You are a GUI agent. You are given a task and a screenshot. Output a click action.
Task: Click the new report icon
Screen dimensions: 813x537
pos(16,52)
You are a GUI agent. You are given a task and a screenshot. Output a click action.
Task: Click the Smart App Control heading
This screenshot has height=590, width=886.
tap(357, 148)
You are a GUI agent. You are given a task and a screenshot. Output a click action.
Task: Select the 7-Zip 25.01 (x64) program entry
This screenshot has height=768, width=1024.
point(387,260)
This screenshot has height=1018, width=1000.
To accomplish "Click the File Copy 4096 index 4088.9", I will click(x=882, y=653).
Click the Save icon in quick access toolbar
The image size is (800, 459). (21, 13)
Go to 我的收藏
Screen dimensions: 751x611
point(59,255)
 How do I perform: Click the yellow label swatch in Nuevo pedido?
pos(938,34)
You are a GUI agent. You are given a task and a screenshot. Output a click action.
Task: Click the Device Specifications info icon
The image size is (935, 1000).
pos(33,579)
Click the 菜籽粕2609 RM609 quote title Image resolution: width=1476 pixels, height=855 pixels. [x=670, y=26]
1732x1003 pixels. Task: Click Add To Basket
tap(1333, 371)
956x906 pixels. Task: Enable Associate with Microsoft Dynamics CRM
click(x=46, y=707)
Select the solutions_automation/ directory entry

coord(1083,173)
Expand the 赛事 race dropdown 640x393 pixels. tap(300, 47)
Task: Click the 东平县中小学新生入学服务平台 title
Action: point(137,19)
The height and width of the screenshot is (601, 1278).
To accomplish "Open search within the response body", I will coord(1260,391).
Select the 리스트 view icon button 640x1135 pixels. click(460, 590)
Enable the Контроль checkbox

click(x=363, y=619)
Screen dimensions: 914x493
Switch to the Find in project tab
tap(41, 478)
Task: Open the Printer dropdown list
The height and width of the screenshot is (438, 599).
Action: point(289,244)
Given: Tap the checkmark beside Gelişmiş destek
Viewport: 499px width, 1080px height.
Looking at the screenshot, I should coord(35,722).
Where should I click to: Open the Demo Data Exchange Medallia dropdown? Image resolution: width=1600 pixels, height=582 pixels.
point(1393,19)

= = = = =

• EXERCISE PROMPT
Go back to the listing above. Copy word for word the lines from the one with "956x906 pixels. Task: Enable" through the one with "The height and width of the screenshot is (601, 1278).", and nothing more.

• EXERCISE OUTPUT
956x906 pixels. Task: Enable Associate with Microsoft Dynamics CRM
click(x=46, y=707)
Select the solutions_automation/ directory entry

coord(1083,173)
Expand the 赛事 race dropdown 640x393 pixels. tap(300, 47)
Task: Click the 东平县中小学新生入学服务平台 title
Action: point(137,19)
The height and width of the screenshot is (601, 1278).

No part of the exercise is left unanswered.